Ei­ne Ge­schich­te aus dem Ber­li­ner Kiez

Wem gehört die Stadt? Wer baut sie weiter? Und wer kann sich Wohn- und Arbeitsraum überhaupt noch leisten? Obwohl das urbane Leben ein ­tragender Pfeiler der Nachhaltigkeit sein soll, wird der physische Raum knapp. Besuch an einem Ort, an dem vieles anders gedacht wird.

Publikationsdatum
05-11-2020

Vor und in der Gokart-Halle ist kein Betrieb. Der Biergarten davor ist fast leer. Die Blumen in den Hochbeetkästen nebenan welken. Ein paar Jugendliche sausen auf E-Trottinettes umher; Passanten, denen sie den Weg abschneiden, fühlen sich davon provoziert. Wir befinden uns mitten im Rollberg-Kiez in Neukölln, einem wenig mondänen Stadtteil von Berlin. Die Behörde sorgt sich um das prekäre Sozialgefüge: Der Arbeitslosenanteil im Quartier liegt über 20 %, die Migrationsquote ein Mehrfaches höher, und lokale Jugendbanden steigern die Kriminalitätsrate auf ein ungemütliches Niveau.
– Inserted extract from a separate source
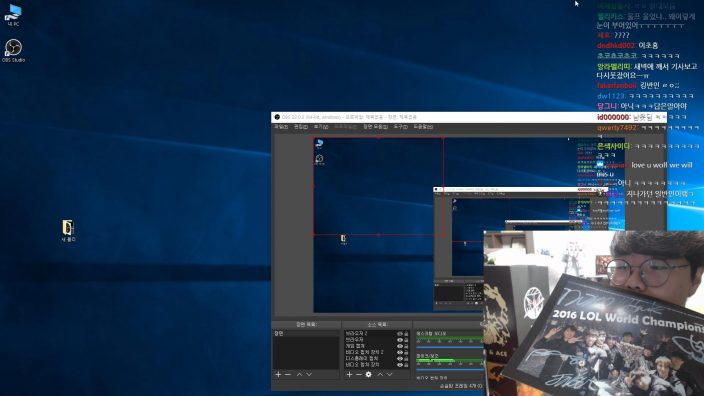Select the 새 폴더 folder on the desktop

pos(68,231)
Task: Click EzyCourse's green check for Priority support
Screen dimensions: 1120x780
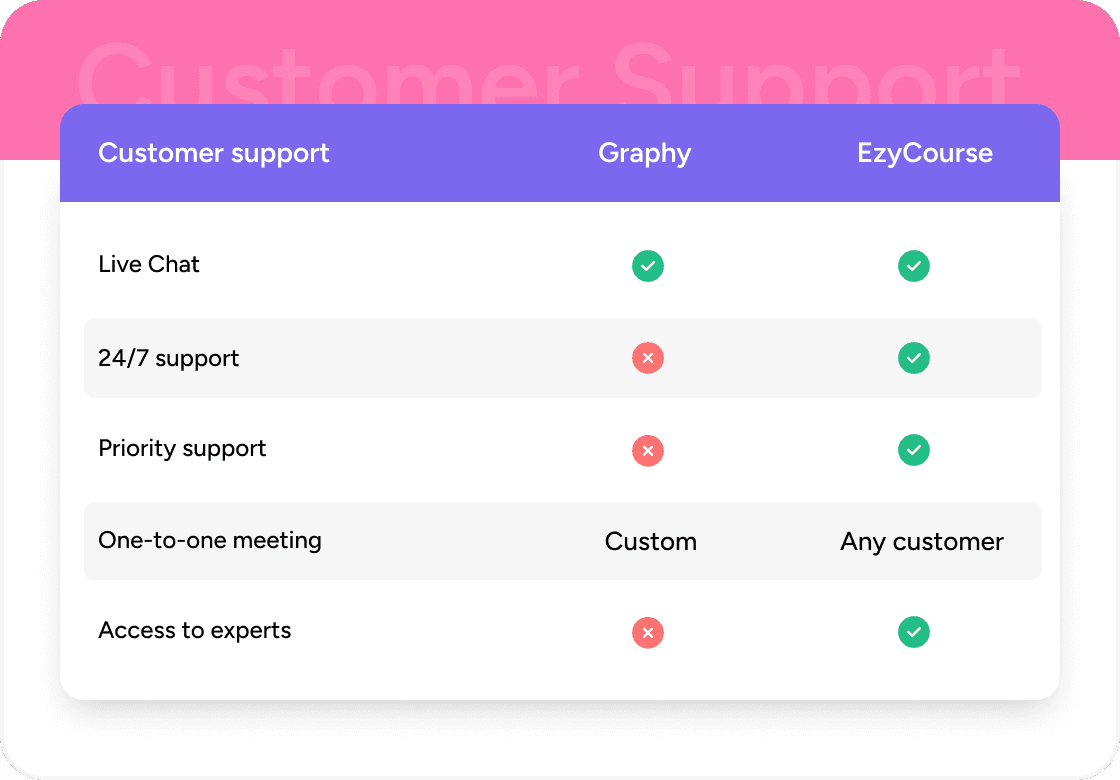Action: pyautogui.click(x=914, y=451)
Nichtsdestotrotz sind solche rauen Milieus beliebt; man findet hier leichter bezahlbare Räume zum Wohnen und Arbeiten als anderswo. Die Gegensätze sind nicht überall derart ausgeprägt wie in Berlin; doch die jüngere Geschichte vieler Städte in Europa gleicht sich in einigem: Quartiere und Areale, die sich im Umbruch befinden, locken anderes Klientel an, woraus plötzlich ein lebendiges urbanes Gemisch entsteht. Hinlänglich bekannt ist, dass eine dritte Kraft, die Immobilienwirtschaft, aus derart angesagten Standorten eigenen Profit zu ziehen versucht.
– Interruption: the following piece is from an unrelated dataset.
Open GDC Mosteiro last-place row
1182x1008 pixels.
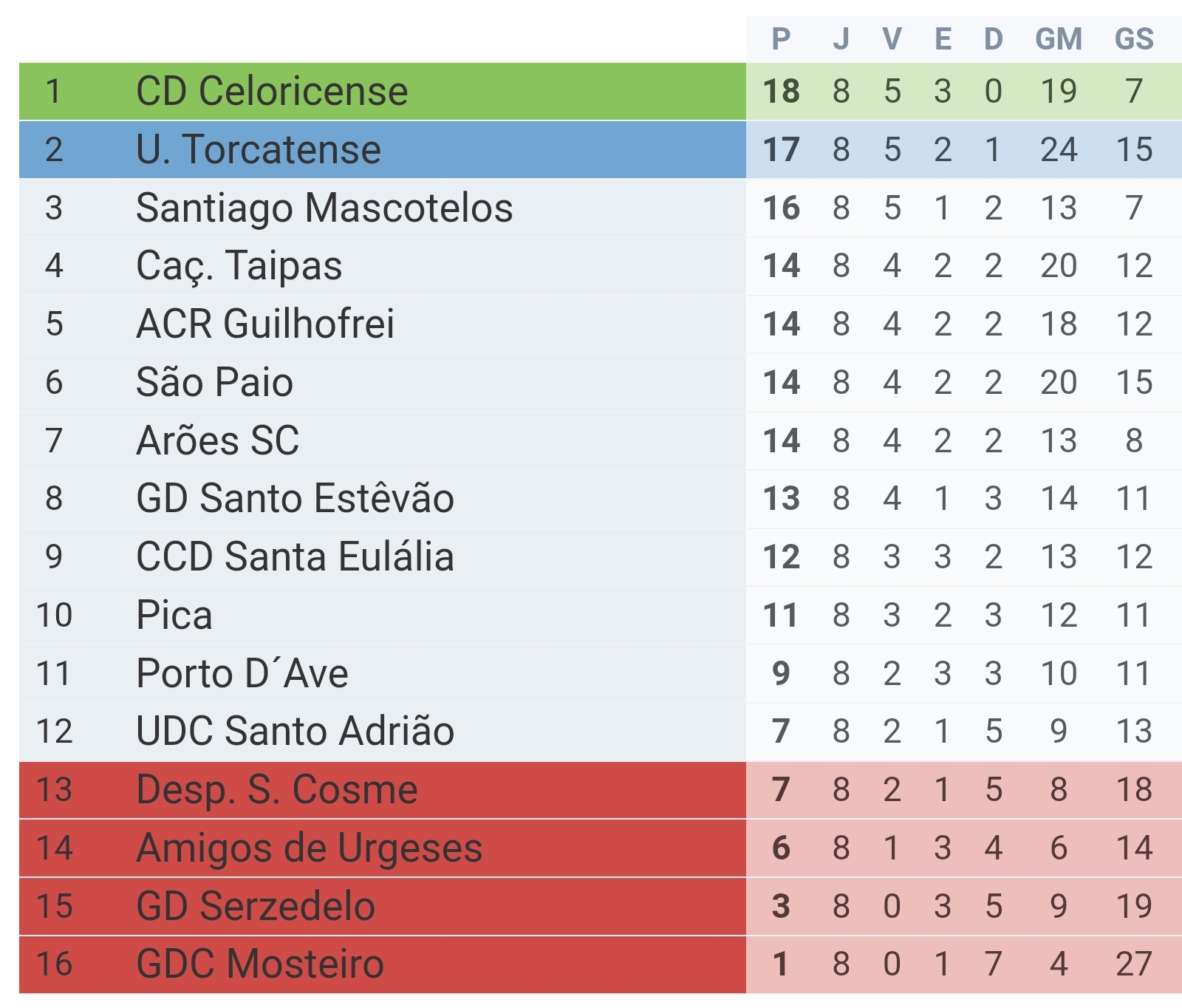600,964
Bereits 1967 brachte ein Westschweizer Aktionskomitee die eidgenössische Volks­initiative «Recht auf Wohnung» an die Urne, ohne Erfolg. In den 1980er-­Jahren skandierten Demonstrierende in Zürich erstmals die bis heute bekannte «Wo, wo, Wonige»-Parole. Es folgten unzählige Häuserbesetzungen in fast allen deutschsprachigen Grossstädten von Wien bis Hamburg. Zwischendurch machte der Protest für das «Wohnen als Menschenrecht» Halt in beschaulicheren Zentren wie Freiburg im Breisgau.
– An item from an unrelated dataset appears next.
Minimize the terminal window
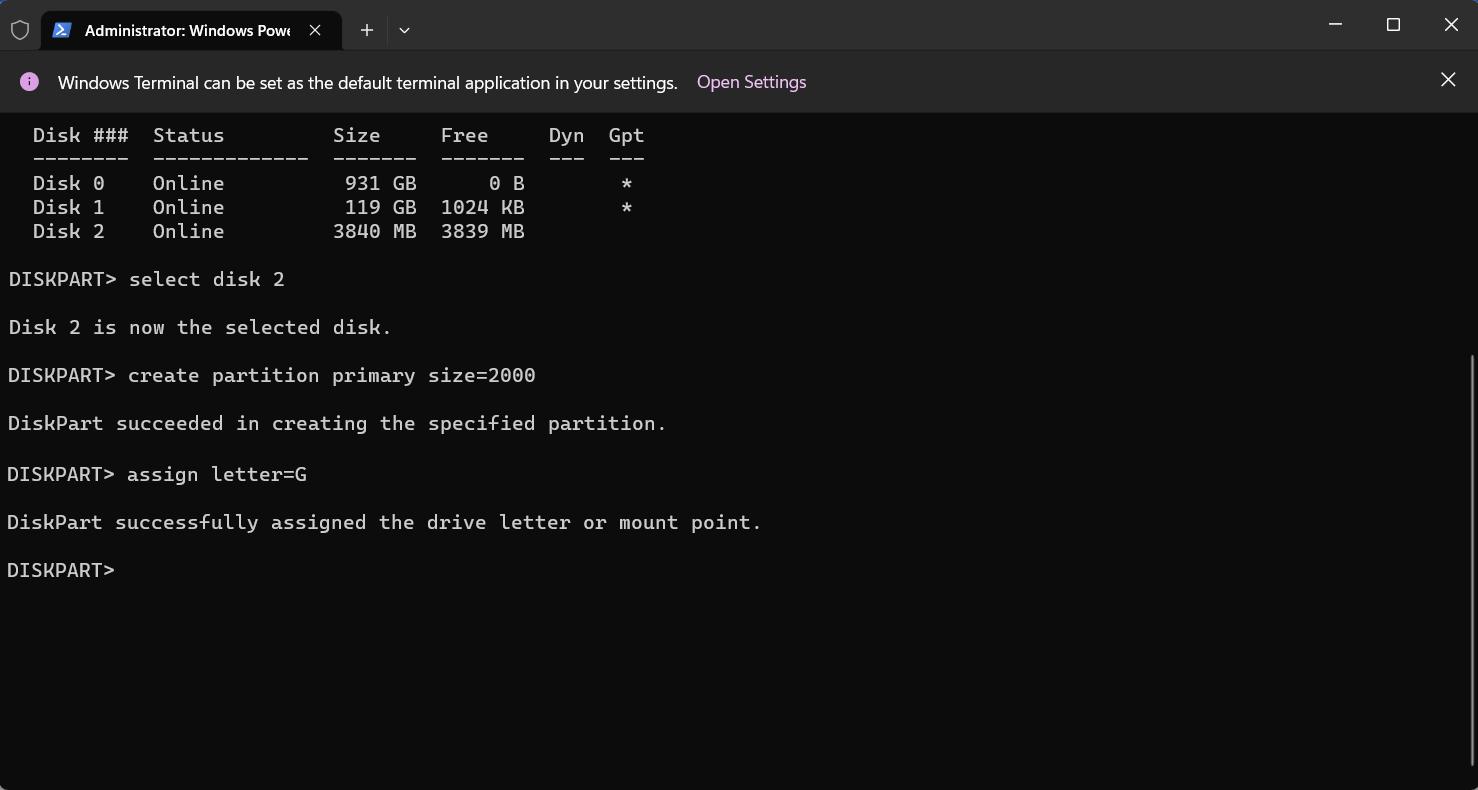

Am deutlichsten drückt sich der Widerstand gegen steigende Bodenpreise aktuell nun in Berlin aus. Kritisiert wird hier vor allem, dass börsenkotierte Immobilienkonzerne mit freien Grundstücken spekulieren (vgl. «‹Impulse für das Wohnen in der Stadt›»). Um dagegen mehr Raum für bezahlbare Wohnungen und kreative Lebens- und Arbeitsformen zu fordern, wird ein Ruf nach deren Enteignung laut. An der hitzigen Debatte beteiligt sich längst auch die offizielle Stadtpolitik: «Berlin hat Platz für vieles», wünschte sich Regula Lüscher, ehemalige Zürcher Stadtbaumeisterin und seit 2007 Senatsbaudirektorin der deutschen Hauptstadt, in einer Rede vor dem Bevölkerungsforum vor zwei Jahren.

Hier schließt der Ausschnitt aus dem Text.